The storm, which made landfall at around 7:15 a.m. Friday, brought heavy rain and winds of 90 miles an hour to parts of North Carolina, South Carolina and Virginia. North Carolina was by far the hardest hit by the storm — in New Bern, over 250 people were rescued from water-marooned homes and hotels while around 150 more remained stranded in other parts of the city.

Even though the storm was downgraded from a Category 4 to a Category 1 Hurricane, it still did damage  — in North Carolina, over 400,000 people were temporarily left without power.

“Power is out and generator kicked on for the house and barn,” Amethyst Albert, a Keller Williams broker in Fayetteville, North Carolina, wrote on her Facebook page. “However, don’t have Wi-Fi or cell booster due to being rural.
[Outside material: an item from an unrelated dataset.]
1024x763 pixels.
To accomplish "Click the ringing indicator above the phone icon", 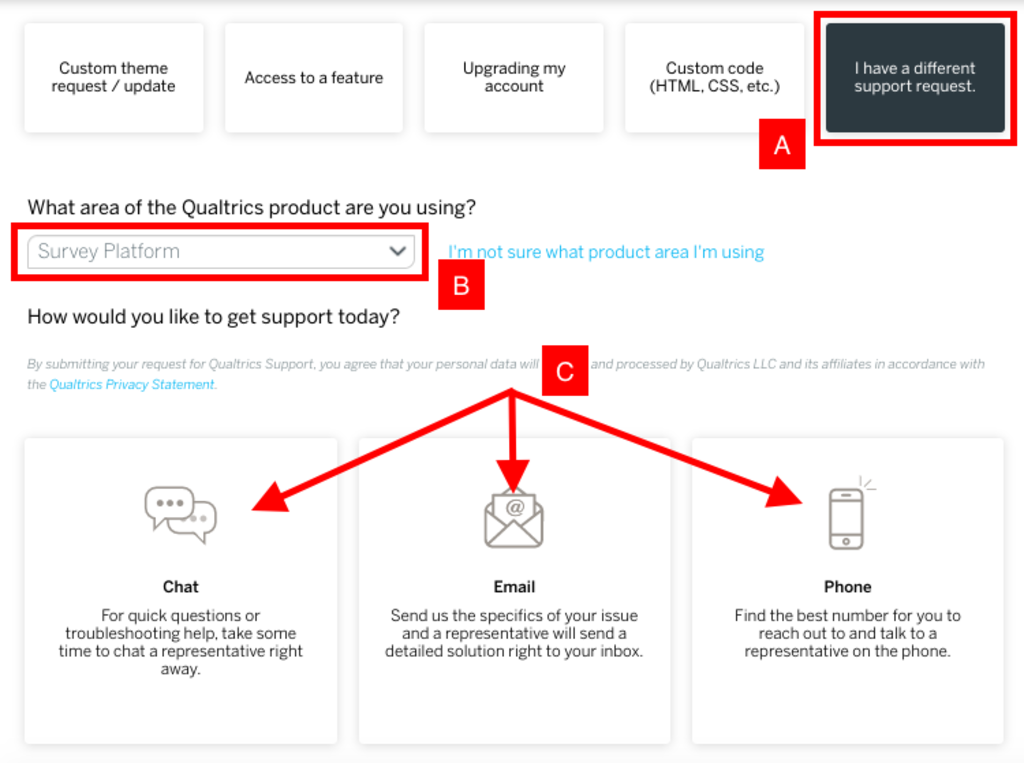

So virtually no phone service.”

The storm winds were so strong that a part of Albert’s chimney was blown off the roof and into the bushes.

“Not today Flo,” Albert wrote.

 

Across the state, more than 4,500 people have had to check into shelters under both mandatory evacuation orders and their own initiative. To help people who have had to suddenly leave their homes, over 300 Airbnb hosts have opened up their homes for free in Tennessee, Georgia, South Carolina, North Carolina, and Virginia as part of the organization’s disaster response program.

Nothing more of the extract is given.